Besides those stocks, anybody following the sector already knows that American Capital (NASDAQ:ACAS) doesn't offer a similarly high dividend yield as that company regularly buys back stock at a current 34% discount to NAV.
Q2 2013 Highlights
Though not highlighted by the company, NAV on December 31st declined to $10.81 per share from $10.88 on September 30th. The NAV did increase by $0.12 over last year.
Net investment income was $99.2M or $0.51 per weighted average share and increased 172% over last year.
The debt-to-equity ratio stood at 29.2% after subtracting cash. The company forecast net investment income for Q3 to be between $0.27 and $0.31.
While the income has exceeded the cash distributions since the original IPO, the company has no plans to issue a special dividend since the money can be reinvested in additional income-producing investments for as little as a 4% excise tax. The company sees this as a cheap cost of capital.
The stock has rebounded to near multi-year highs around $11.50. Clearly investors wanting to buy this leading BDC face a big dilemma. Either buy now at the highs or wait for a dip. The stock offers a compelling monthly dividend that will constantly slip through the cracks on investors that wait for too long.

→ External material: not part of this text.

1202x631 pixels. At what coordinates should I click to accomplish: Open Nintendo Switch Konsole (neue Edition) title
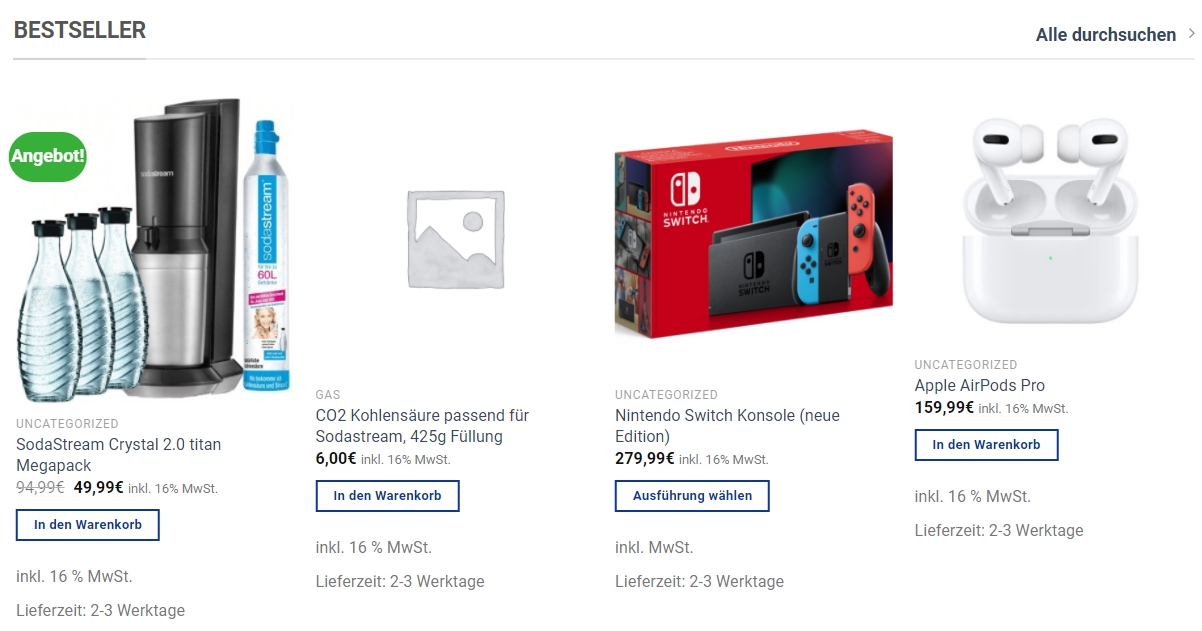pos(727,426)
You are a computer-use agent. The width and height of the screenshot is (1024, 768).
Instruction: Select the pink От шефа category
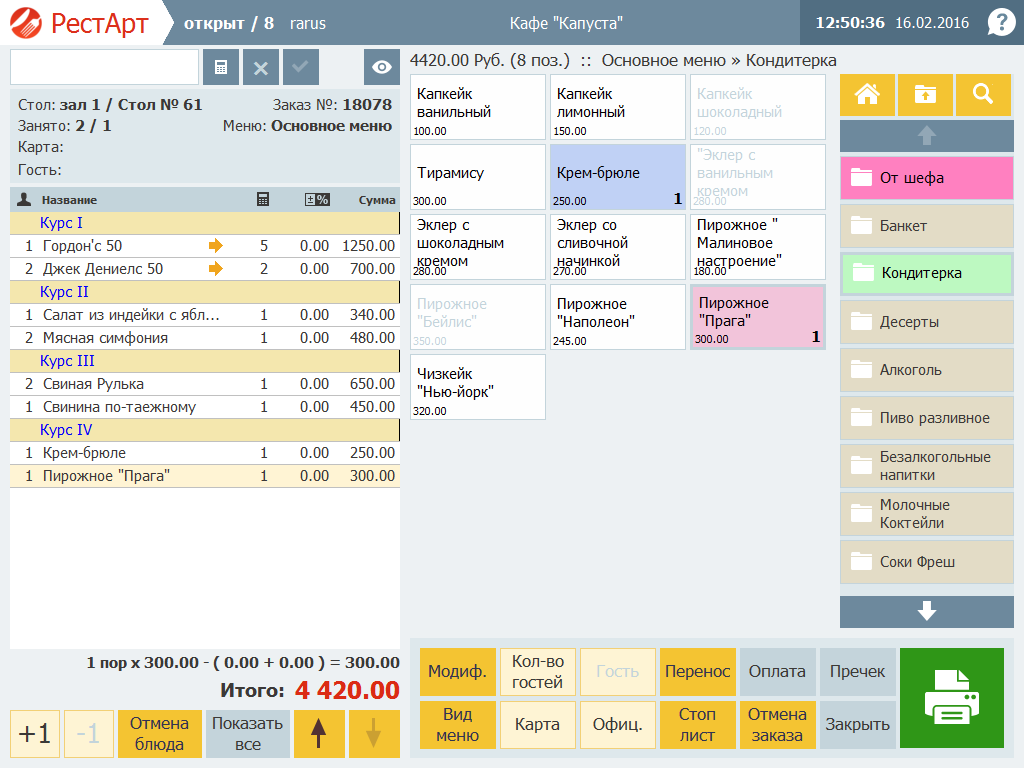click(926, 178)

The following chart compares the stock price to NAV of the other BDCs over the last two years. American Capital, Ares Capital, Fifth Street Finance, Main Street Capital and Triangle Capital have all had better returns in that time period.
The incredible gap between both Main Street and Triangle trading at nearly 2x book value and the others won't likely last as the economy continues to recover. Prospect needs to gain nearly 10% in value to catch up with the valuations of Ares and Fifth Street.
At the current stock price, Prospect Capital trades at a little above NAV. Patient investors might be able to obtain a better stock price, but investors need to realize that every month passes and you are missing out on a $0.11 distribution.
As highlighted in the last article, the fear over these BDCs appears unwarranted. Investors remain concerned over another financial crisis, even though the last one didn't crush most of the BDC firms as many act. Considering the level of the last crisis is unlikely to be seen in our lifetime, investors should probably invest in these firms before the market realizes the value. Any weakness should be seen as an investing opportunity if investors should even wait that long.
Disclosure: I am long ACAS. I wrote this article myself, and it expresses my own opinions. I am not receiving compensation for it (other than from Seeking Alpha). I have no business relationship with any company whose stock is mentioned in this article.
Additional disclosure: The information contained herein is for informational purposes only. Nothing in this article should be taken as a solicitation to purchase or sell securities. Before buying or selling any stock you should do your own research and reach your own conclusion or consult a financial advisor. Investing includes risks, including loss of principal.